ONGC has adopted a five-pronged strategy to augment its production, both from offshore as well as onshore. Firstly, the fields which were not economically viable earlier, but are now commercially-viable (due to higher crude prices) are being exploited.
Secondly, the marginal hydrocarbon fields, which are not economically-viable till now, are being developed through service contracts. A substantial amount of Oil & Gas is locked up in these marginal fields. So far, ONGC has awarded 6 such onshore fields, and 19 more offshore marginal fields are expected to be awarded by the end of this current fiscal.
Thirdly, ONGC is adopting IOR & EOR schemes, targeting a two-fold objective, firstly to increase production and secondly to improve recovery over a field's entire life-cycle. A total of Rs. 12,000 Crore has been invested in improving recovery of 15 fields of ONGC.
Fourth, ONGC is revamping the facilities of its aged fields whose infrastructure has become obsolete. For example, the 3700 kilometers of offshore pipelines are being replaced at an investment of around Rs. 1700 Crore.

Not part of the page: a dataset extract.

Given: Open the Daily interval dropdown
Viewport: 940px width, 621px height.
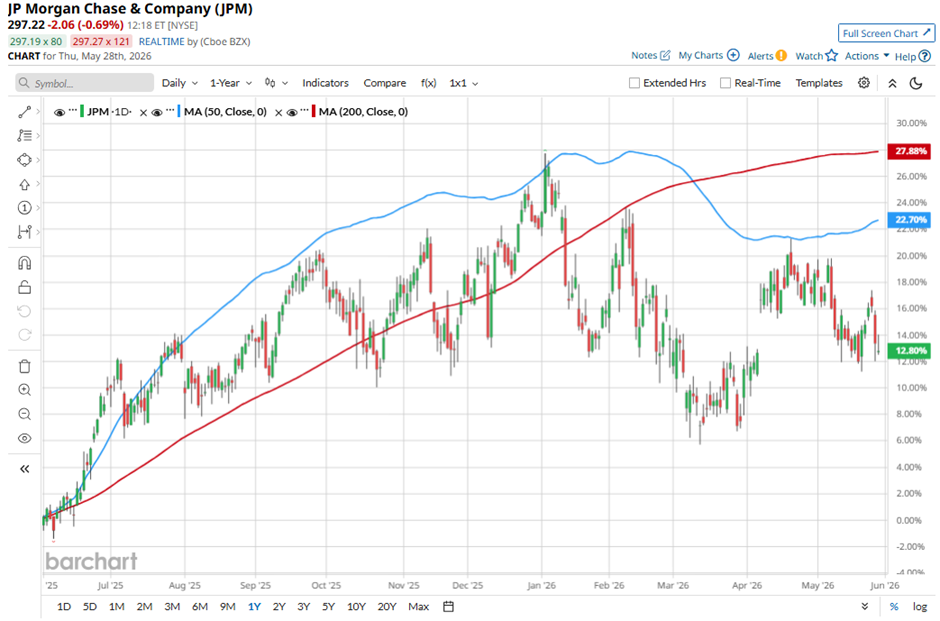Looking at the screenshot, I should pyautogui.click(x=180, y=83).
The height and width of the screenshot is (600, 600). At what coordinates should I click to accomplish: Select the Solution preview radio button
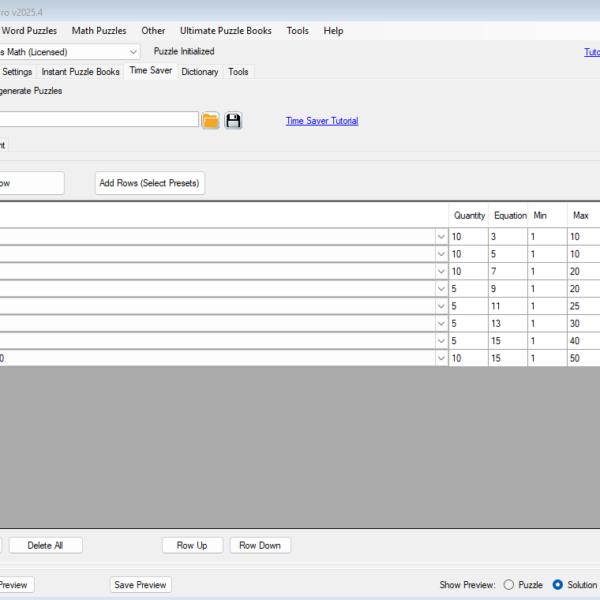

Fifth, ONGC is inducting new technology to restructure its processes and systems, to improve its efficiencies.
With all these, ONGC is eyeing a substantive increase (of around 20 per cent, net of natural depletion, which varies from 6-9 percent, depending upon the field) in its production from 2005-06 onwards, which can reach around 29 Million Metric Tons (MMT) by the end of the tenth five-year Plan.
Replying to a query of a journalist, Mr. Subir Raha said that ONGC's ventures in power and petrochemicals are not diversifications from its core business, they are basically integration along the hydrocarbon value-chain. Responding to a query regarding the Ministry's view in such integration efforts, Mr. Subir Raha said that there is no instruction from the Ministry against the integration efforts.
Elaborating on the financial results of ONGC in 2003-04, Mr. Subir Raha explained that ONGC's turnover and net profit have gone down solely due to reasons beyond the control of ONGC, viz, the decision of the Government resulting in ONGC giving a cash subsidy of Rs. 2690 Crore to IOC, HPC and BPC, as a discount on product prices. Had the subsidy not been there, the financial results for 2003-04 would have been better than those for 2002-03.
A query was raised regarding ONGC's Deepwater Exploration program 'Sagar Samriddhi'. C&MD said that ONGC drills more than 350 wells every year (almost one well everyday, on an average). The success ratio of 1:3 means around a hundred dry wells every year, which is considered a reasonably good performance. A risk is definitely involved in E&P business and this is one of the inherent conflicts of such a business. The Deepwater exploration campaign is no different, only thing here is that each well costs much more. C&MD also said that it took thirty years to establish the potential of Cauvery Basin; so one should not go by spot-results in exploration business. He added that even if a well emerges dry, it gives us valuable data which are useful later.